> [The request] Rewrite the lines below as a JSON list of strings, one string per line, leaving out blank lines.

_ _ _

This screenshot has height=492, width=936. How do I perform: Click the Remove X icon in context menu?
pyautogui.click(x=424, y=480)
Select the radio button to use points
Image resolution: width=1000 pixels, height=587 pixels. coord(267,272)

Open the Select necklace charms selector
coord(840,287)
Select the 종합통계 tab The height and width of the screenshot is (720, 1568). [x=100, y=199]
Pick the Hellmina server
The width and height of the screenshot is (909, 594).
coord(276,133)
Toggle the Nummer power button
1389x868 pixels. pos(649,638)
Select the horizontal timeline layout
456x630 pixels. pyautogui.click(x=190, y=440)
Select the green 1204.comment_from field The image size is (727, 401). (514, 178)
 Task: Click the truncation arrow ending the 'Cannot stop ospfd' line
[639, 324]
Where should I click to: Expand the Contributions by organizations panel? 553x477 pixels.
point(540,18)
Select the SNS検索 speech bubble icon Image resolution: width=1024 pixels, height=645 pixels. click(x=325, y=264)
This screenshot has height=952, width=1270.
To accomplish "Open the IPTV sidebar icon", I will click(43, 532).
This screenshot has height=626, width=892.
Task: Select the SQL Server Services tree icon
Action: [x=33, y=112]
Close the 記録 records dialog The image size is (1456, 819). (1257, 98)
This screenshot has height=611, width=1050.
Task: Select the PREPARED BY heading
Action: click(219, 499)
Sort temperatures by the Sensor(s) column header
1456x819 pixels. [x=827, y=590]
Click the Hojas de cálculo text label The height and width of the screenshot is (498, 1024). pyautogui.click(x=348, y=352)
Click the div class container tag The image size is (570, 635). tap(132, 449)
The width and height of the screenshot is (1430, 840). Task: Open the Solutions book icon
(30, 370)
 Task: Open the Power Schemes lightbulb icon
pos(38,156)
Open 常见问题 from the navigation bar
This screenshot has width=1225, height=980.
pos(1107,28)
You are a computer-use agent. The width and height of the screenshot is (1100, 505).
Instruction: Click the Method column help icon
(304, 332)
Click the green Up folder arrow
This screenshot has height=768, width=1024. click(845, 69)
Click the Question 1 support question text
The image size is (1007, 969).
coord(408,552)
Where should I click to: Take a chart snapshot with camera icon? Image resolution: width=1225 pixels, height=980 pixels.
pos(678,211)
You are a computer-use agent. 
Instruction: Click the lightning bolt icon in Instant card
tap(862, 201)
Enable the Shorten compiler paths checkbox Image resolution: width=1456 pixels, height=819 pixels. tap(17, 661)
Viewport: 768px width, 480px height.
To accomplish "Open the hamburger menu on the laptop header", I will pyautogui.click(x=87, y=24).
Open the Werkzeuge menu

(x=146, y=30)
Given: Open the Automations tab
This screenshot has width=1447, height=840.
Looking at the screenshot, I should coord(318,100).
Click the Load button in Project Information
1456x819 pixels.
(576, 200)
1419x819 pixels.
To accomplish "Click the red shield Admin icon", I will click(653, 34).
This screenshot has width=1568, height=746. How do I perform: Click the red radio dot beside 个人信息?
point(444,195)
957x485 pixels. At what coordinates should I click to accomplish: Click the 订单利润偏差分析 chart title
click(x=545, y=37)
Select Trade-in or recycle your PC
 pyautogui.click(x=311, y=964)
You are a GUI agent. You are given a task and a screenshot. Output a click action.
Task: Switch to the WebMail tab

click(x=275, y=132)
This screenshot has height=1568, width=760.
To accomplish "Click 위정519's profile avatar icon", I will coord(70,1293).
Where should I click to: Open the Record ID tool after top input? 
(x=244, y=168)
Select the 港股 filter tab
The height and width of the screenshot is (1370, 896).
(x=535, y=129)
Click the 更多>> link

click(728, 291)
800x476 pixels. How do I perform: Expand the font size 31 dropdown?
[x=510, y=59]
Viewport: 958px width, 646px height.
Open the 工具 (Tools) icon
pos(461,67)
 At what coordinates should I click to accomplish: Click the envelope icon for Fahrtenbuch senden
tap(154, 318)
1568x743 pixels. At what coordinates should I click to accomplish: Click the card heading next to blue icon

_ _ _

> [The output]
[
  "This screenshot has height=492, width=936. How do I perform: Click the Remove X icon in context menu?",
  "pyautogui.click(x=424, y=480)",
  "Select the radio button to use points",
  "Image resolution: width=1000 pixels, height=587 pixels. coord(267,272)",
  "Open the Select necklace charms selector",
  "coord(840,287)",
  "Select the 종합통계 tab The height and width of the screenshot is (720, 1568). [x=100, y=199]",
  "Pick the Hellmina server",
  "The width and height of the screenshot is (909, 594).",
  "coord(276,133)",
  "Toggle the Nummer power button",
  "1389x868 pixels. pos(649,638)",
  "Select the horizontal timeline layout",
  "456x630 pixels. pyautogui.click(x=190, y=440)",
  "Select the green 1204.comment_from field The image size is (727, 401). (514, 178)",
  " Task: Click the truncation arrow ending the 'Cannot stop ospfd' line",
  "[639, 324]",
  "Where should I click to: Expand the Contributions by organizations panel? 553x477 pixels.",
  "point(540,18)",
  "Select the SNS検索 speech bubble icon Image resolution: width=1024 pixels, height=645 pixels. click(x=325, y=264)",
  "This screenshot has height=952, width=1270.",
  "To accomplish \"Open the IPTV sidebar icon\", I will click(43, 532).",
  "This screenshot has height=626, width=892.",
  "Task: Select the SQL Server Services tree icon",
  "Action: [x=33, y=112]",
  "Close the 記録 records dialog The image size is (1456, 819). (1257, 98)",
  "This screenshot has height=611, width=1050.",
  "Task: Select the PREPARED BY heading",
  "Action: click(219, 499)",
  "Sort temperatures by the Sensor(s) column header",
  "1456x819 pixels. [x=827, y=590]",
  "Click the Hojas de cálculo text label The height and width of the screenshot is (498, 1024). pyautogui.click(x=348, y=352)",
  "Click the div class container tag The image size is (570, 635). tap(132, 449)",
  "The width and height of the screenshot is (1430, 840). Task: Open the Solutions book icon",
  "(30, 370)",
  " Task: Open the Power Schemes lightbulb icon",
  "pos(38,156)",
  "Open 常见问题 from the navigation bar",
  "This screenshot has width=1225, height=980.",
  "pos(1107,28)",
  "You are a computer-use agent. The width and height of the screenshot is (1100, 505).",
  "Instruction: Click the Method column help icon",
  "(304, 332)",
  "Click the green Up folder arrow",
  "This screenshot has height=768, width=1024. click(845, 69)",
  "Click the Question 1 support question text",
  "The image size is (1007, 969).",
  "coord(408,552)",
  "Where should I click to: Take a chart snapshot with camera icon? Image resolution: width=1225 pixels, height=980 pixels.",
  "pos(678,211)",
  "You are a computer-use agent. ",
  "Instruction: Click the lightning bolt icon in Instant card",
  "tap(862, 201)",
  "Enable the Shorten compiler paths checkbox Image resolution: width=1456 pixels, height=819 pixels. tap(17, 661)",
  "Viewport: 768px width, 480px height.",
  "To accomplish \"Open the hamburger menu on the laptop header\", I will pyautogui.click(x=87, y=24).",
  "Open the Werkzeuge menu",
  "(x=146, y=30)",
  "Given: Open the Automations tab",
  "This screenshot has width=1447, height=840.",
  "Looking at the screenshot, I should coord(318,100).",
  "Click the Load button in Project Information",
  "1456x819 pixels.",
  "(576, 200)",
  "1419x819 pixels.",
  "To accomplish \"Click the red shield Admin icon\", I will click(653, 34).",
  "This screenshot has width=1568, height=746. How do I perform: Click the red radio dot beside 个人信息?",
  "point(444,195)",
  "957x485 pixels. At what coordinates should I click to accomplish: Click the 订单利润偏差分析 chart title",
  "click(x=545, y=37)",
  "Select Trade-in or recycle your PC",
  " pyautogui.click(x=311, y=964)",
  "You are a GUI agent. You are given a task and a screenshot. Output a click action.",
  "Task: Switch to the WebMail tab",
  "click(x=275, y=132)",
  "This screenshot has height=1568, width=760.",
  "To accomplish \"Click 위정519's profile avatar icon\", I will coord(70,1293).",
  "Where should I click to: Open the Record ID tool after top input? ",
  "(x=244, y=168)",
  "Select the 港股 filter tab",
  "The height and width of the screenshot is (1370, 896).",
  "(x=535, y=129)",
  "Click the 更多>> link",
  "click(728, 291)",
  "800x476 pixels. How do I perform: Expand the font size 31 dropdown?",
  "[x=510, y=59]",
  "Viewport: 958px width, 646px height.",
  "Open the 工具 (Tools) icon",
  "pos(461,67)",
  " At what coordinates should I click to accomplish: Click the envelope icon for Fahrtenbuch senden",
  "tap(154, 318)",
  "1568x743 pixels. At what coordinates should I click to accomplish: Click the card heading next to blue icon"
]